Psychology of games
Have you ever had one of those days where you just question everything, especially what you’re doing with your life?
Today I woke up realising I sit in front of my computer for too many hours a day, only to watch life whizz by.
Well no shit Sherlock. So does everyone else!
I work on my computer, but it’s my choice to spend many hours after work glued to another screen. In fact, most of my waking time is spent like that. Absolutely no exercise, very few nights out, close to 0 social interaction after work and all the stacked up hours really made me realise that I’m missing out on reality.
I play games more often than I should. I admit it, but there’s little motivation to put an end to it. I do it for fun, and I especially like to play through a single player campaign and enjoy the story. I’m constantly being surprised by developers’ creativeness as well as modern computer graphics. For instance, I finished playing through Call of Duty Black Ops 3’s campaign in a couple of nights, and it was fenomenal. Absolutely fantastic, beyond words.
My need for gaming is usually linked with stressful moments in college. At the worst times, nothing relaxes and clears my head than an after dinner playing something new. But, time-aware readers will realise that this post was written in August, and since my campus is closed (yes, they do that) I have to work from home — or at least try to. It’s more tempting to just go crazy and spend these few days playing than to go read the pile of books I need to get through.

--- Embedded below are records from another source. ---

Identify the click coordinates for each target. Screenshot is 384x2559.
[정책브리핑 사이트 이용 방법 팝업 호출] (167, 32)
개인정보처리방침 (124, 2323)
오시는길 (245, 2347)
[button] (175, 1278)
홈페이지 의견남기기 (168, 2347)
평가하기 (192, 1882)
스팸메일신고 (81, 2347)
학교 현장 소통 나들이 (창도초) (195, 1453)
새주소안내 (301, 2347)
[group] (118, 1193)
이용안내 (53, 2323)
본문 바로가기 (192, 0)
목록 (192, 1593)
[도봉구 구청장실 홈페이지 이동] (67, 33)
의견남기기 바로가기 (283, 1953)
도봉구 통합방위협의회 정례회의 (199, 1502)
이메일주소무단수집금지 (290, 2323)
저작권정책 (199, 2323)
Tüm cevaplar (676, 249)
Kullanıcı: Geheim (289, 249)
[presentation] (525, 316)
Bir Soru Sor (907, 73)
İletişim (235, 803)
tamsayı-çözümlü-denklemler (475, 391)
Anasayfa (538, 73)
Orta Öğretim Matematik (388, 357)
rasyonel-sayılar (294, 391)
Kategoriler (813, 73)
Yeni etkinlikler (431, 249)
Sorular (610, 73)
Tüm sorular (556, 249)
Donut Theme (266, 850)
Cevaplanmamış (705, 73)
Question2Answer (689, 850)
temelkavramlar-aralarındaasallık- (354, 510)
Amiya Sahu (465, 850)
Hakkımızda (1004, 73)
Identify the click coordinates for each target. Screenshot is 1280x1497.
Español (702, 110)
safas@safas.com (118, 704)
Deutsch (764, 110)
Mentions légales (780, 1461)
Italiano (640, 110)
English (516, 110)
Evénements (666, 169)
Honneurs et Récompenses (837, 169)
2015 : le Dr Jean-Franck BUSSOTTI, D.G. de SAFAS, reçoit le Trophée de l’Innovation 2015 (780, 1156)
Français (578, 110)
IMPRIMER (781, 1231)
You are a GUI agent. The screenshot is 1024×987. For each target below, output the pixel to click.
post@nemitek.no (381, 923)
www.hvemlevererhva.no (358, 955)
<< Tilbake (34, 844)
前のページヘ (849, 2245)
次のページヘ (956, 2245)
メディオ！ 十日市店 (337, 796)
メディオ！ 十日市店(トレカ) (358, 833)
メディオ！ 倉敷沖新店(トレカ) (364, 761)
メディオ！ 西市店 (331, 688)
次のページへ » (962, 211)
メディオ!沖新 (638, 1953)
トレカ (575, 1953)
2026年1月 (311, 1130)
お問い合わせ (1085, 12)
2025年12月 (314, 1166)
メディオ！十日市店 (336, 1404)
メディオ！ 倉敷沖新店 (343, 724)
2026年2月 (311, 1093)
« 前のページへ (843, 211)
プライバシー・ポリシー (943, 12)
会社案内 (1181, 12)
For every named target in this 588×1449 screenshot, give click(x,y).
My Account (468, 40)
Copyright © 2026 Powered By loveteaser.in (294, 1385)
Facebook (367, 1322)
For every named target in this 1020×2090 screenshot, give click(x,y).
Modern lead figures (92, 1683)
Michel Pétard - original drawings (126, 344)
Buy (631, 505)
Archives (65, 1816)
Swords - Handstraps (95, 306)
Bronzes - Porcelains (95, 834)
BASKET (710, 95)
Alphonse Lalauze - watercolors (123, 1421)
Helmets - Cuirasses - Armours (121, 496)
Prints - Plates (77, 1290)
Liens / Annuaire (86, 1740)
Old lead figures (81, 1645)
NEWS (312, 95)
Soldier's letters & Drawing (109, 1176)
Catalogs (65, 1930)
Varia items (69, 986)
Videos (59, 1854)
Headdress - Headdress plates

Fortunately, practicing some mindfulness has made me realize I need to step on the breaks and maybe do a bit of both. After all, except gods and demigods, all mortals need vacations.
Still, I was very curious as to why I feel and my apparent addiction to computer games. After all, spending your scarce holidays playing video games is one way to waste beautiful days outside, or just trips to the beach/pool. What triggered this sudden epiphany and search for an explanation was my recent addiction to Pokémon GO. My initial reaction to it was something along the lines of:
WOW! Finally, a game that’ll make me go out more! I’ll spend fewer hours on the PC and everybody will be happy!
This is true, and since I started playing Pokémon Go I did go out more. I meet up with friends or family and I go and walk a couple of miles 3–4 times a week. Whether you like the game or not, I think the way it entices its users to exercise and play in groups is unparalleled. But still, the problem is still there. Apart from engaging in social activity and exercise while playing this particular game, I play it because I want to. But why…?
Why do we feel the need to play games and invest a great amount of time into becoming good at them? Heck, some people end up not having fun because they try too hard:
It is clear that some of us do it for fun, but that is the obvious answer. Casual gaming will always be present in our lives, and with good reason. It helps us relax in difficult times and provides some much needed distraction.
Casual gaming does not explain why games have such an important part in our daily lives, at least not for me. Of course, there will be people that prefer watching TV series over gaming, but I believe gaming is the most popular choice for my demographic.
Can we divide gaming into just casual and competitive gaming? If so and if we leave out the casual players, why do we feel the need to compete amongst ourselves, for prestige, to be good, but what does that really pay off? This made me remember a video from VSauce on YouTube:
I didn’t even put a starting point on the video, you need to watch the whole thing. Seriously.
So my initial idea was that there is some interest in being remembered. Being on a page of a book if you die tomorrow, stating that you were the fastest speed runner of Super Marios Bros., for instance.
People have risked their lives for a shot at holding a world record, which interestingly almost made Guinness World Records stop any world records that would involve competitive eating. People would just eat and collapse.
I’m mixing two things here: the need to play, and the reason behind competitive gaming. The need to play is explained by Michael in his enlightening video in which he concludes that games quickly reward us unlike what happens in real life, where rewards are few and far apart.
So in the end, I guess it’s just a chemical addiction to rewards. We crave life’s rewards, but since they might take a while we seek them in the games we play. Game rewards are small but stack high enough to become important. They keep you motivated to keep going in other aspects in your life. I guess that’s the take for this post.
Finally, there’s just one thing left to say about those weird people that manage not to play at all. I’m not denying that they’re the devil, they might be. But is it possible that people that don’t play at all are just terrible at games? Think about it: if you’re terrible at most games they can get quite frustrating. If you can’t play them, you don’t reap those tiny rewards that other people seem to enjoy so much.
Here’s to more games like Pokémon Go that can actually get us off our asses and take us outside to see the world as it is (although a bit less attentive). In any case, don’t let games take over your life. The key to making sure that never happens is to practice mindfulness and pay attention to your gaming habits. If you ever get a feeling it’s excessive — it probably is.
Now if you’ll excuse me, I have a Nidoking outside my house that needs to be on my Pokédex.